Este campo, desta vez de serviço, não foi diferente nesse aspeto. Aliás, ficou marcado, desde o primeiro dia, pela entrega conjunta tanto dos animados como dos animadores, quer pelo compromisso em sair da zona de conforto quer pela procura do serviço, tantas vezes na sua forma mais plena, isto é, impercetível pelo resto do campo. Em primeiro lugar, foi um tempo e um espaço propício a parar, a acalmar, a fazer um ponto de situação nas nossas vidas, já que a realidade que nos envolveu foi a do rescaldo de um ano e meio de pandemia, que também esteve presente no contexto do campo, não obstante o enorme esforço coletivo (com muito sucesso, diga-se de passagem) para impedir que o campo fosse lembrado como o “Campo da Covid”. Em segundo lugar, foi um grupo sempre disponível para acolher a diferença e no qual senti que consegui dar uma parte de mim aos outros que não achava ser capaz, como, por exemplo, um momento de entrevistas de futebol após a Gamboliga ou uma homenagem aos Gato Fedorento com a representação de um sketch. Além disso, animados e animadores fizeram por eliminar as barreiras que pudessem existir entre os escalões, fazendo com que todos contribuíssem para um fim comum: o serviço. Por fim, posso dizer que saí do campo de coração cheio, porque estes dias me fizeram compreender o que é amar e ser amado, que amar e servir é uma escolha e que, por isso, podemos amar não só quem gostamos, como também quem não gostamos e, sobretudo, que esta entrega aos outros que fazemos em plena liberdade não depende das circunstâncias, não depende de onde vimos, não depende se é feita em Lisboa, em Braga, no Pragal ou no meio do campo perto da aldeia de Maladão.

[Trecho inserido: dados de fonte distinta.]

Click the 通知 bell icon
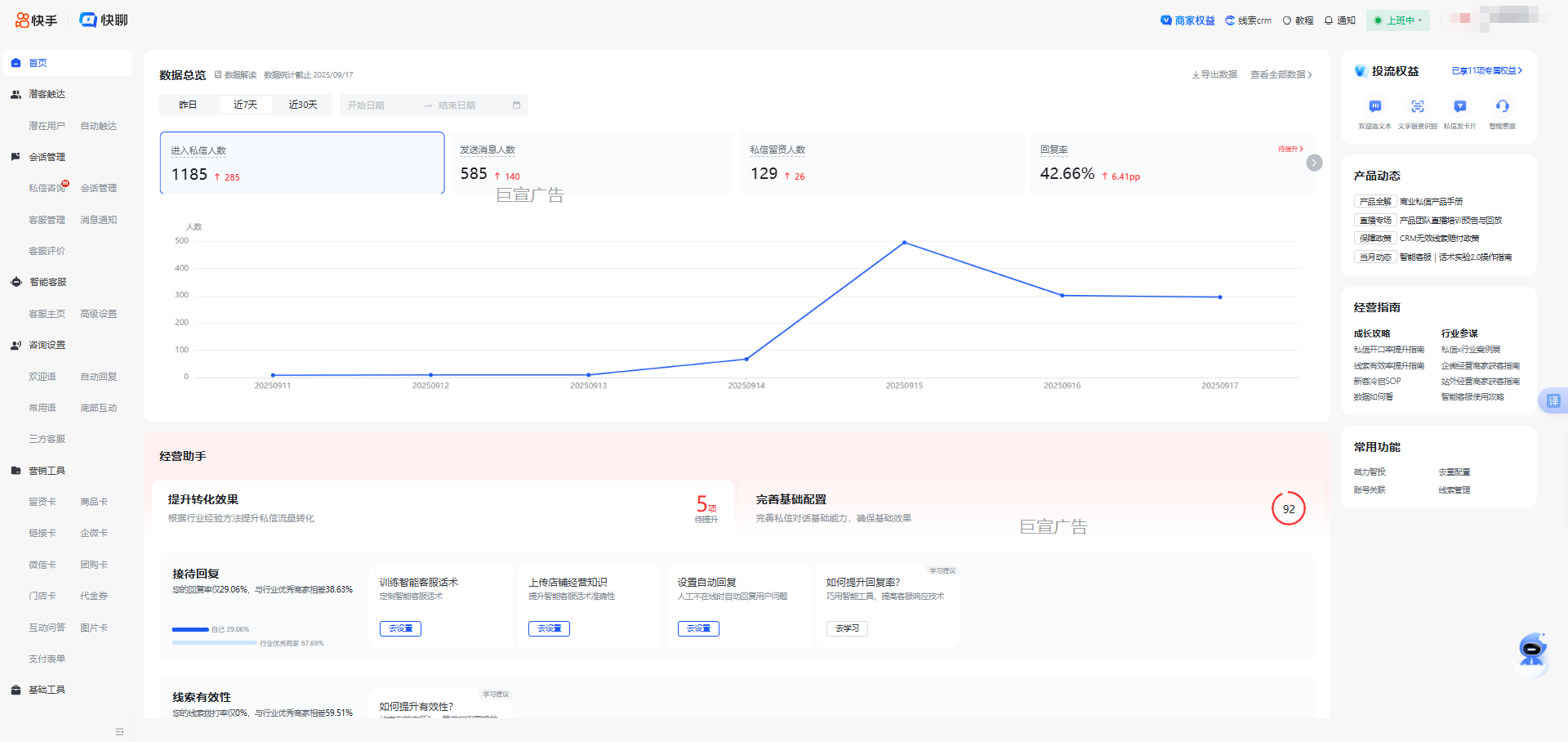The width and height of the screenshot is (1568, 742). click(1329, 20)
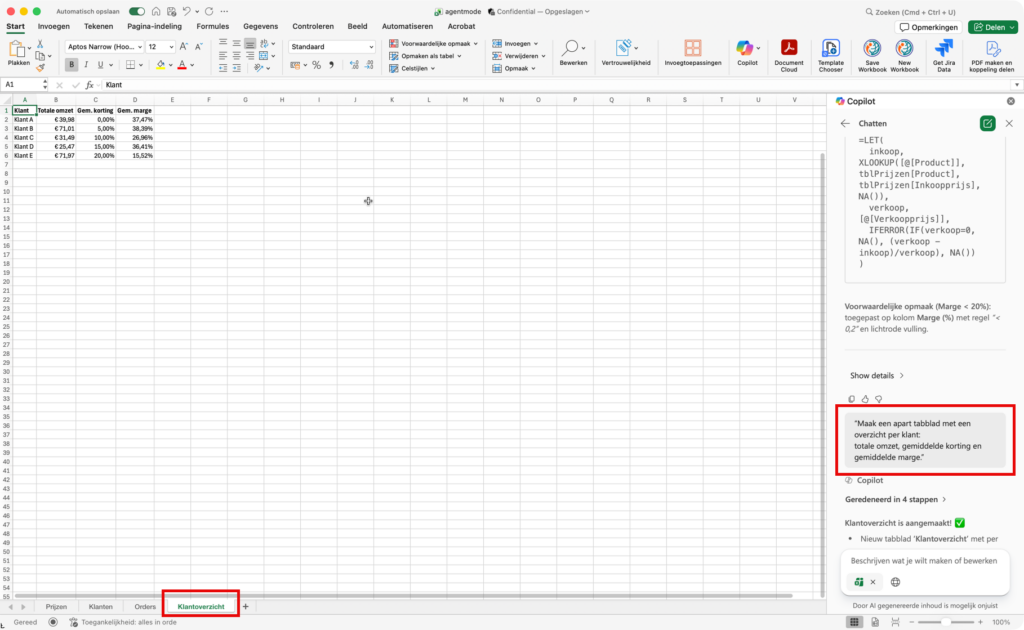The height and width of the screenshot is (630, 1024).
Task: Toggle bold formatting button
Action: click(72, 65)
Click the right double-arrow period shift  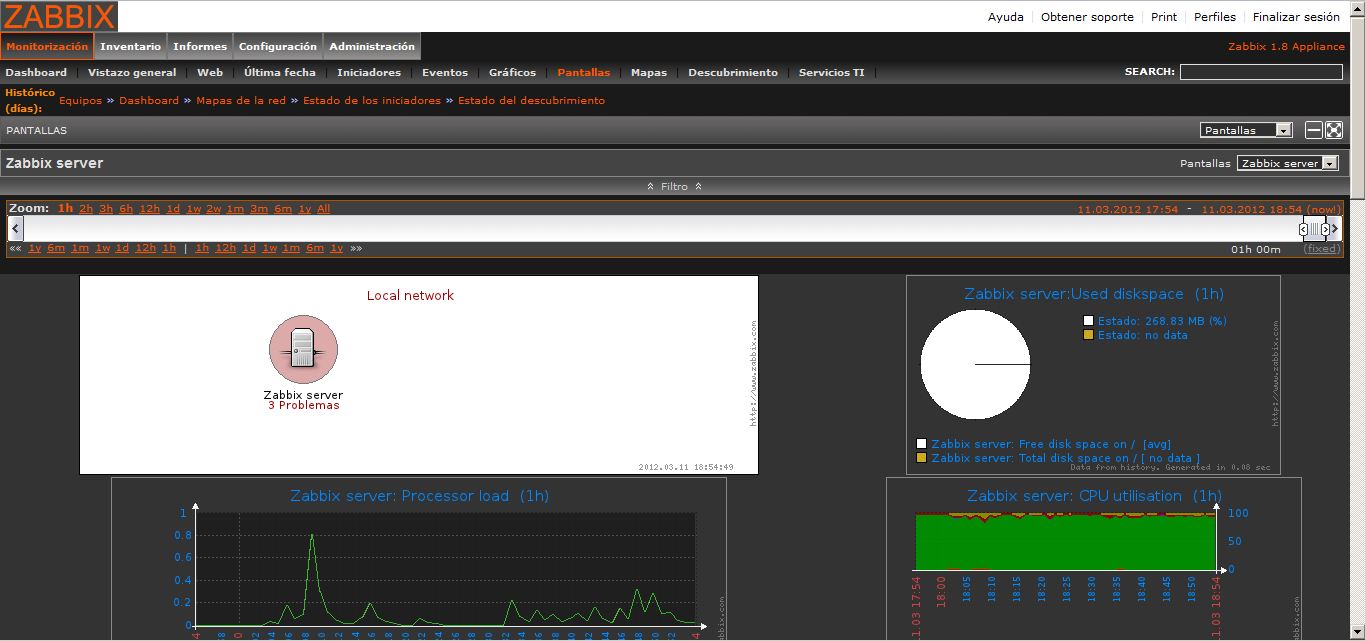(356, 248)
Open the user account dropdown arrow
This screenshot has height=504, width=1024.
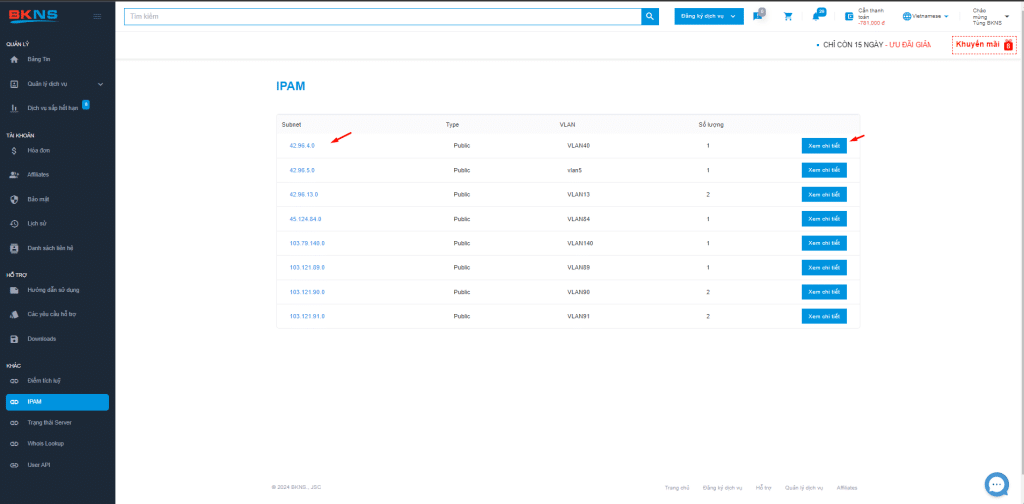(x=1006, y=16)
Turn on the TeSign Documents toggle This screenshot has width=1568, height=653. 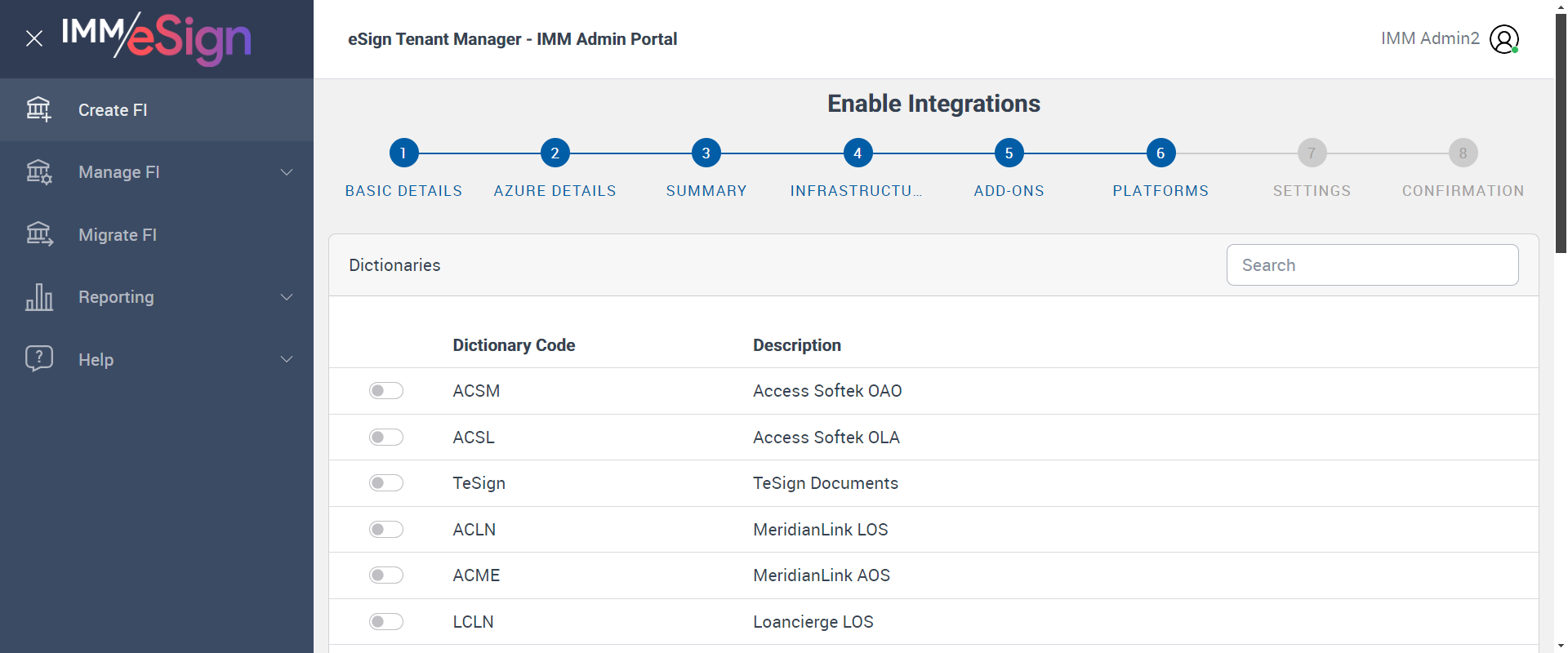click(386, 483)
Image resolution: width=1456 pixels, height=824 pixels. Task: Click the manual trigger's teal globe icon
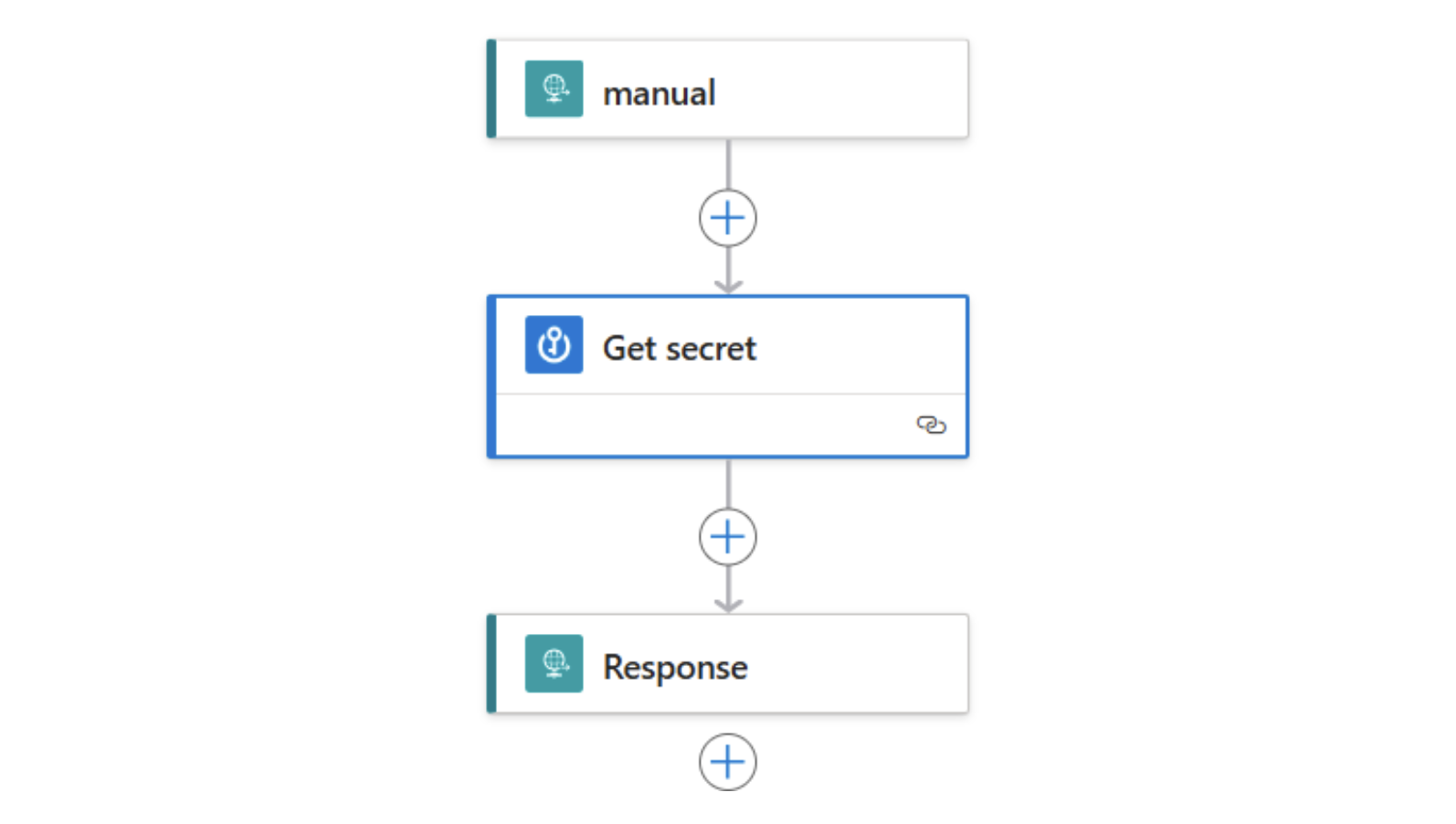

Assim, ao avaliar o meu último campo como animado, no qual pude dar os primeiros passos a servir e a retribuir tudo o que os Gambozinos me foram dando ao longo dos anos, percebo que o sentimento que está por trás do desejo de querer ser animador é o de ter recebido tanto dos campos, atividades e encontros, que preciso também de levar tudo isto aos outros e que, por esse motivo, é uma alegria enorme poder continuar nos Gambozinos, agora como animador, a aprender cada vez mais a servir e a deixar-me ser servido.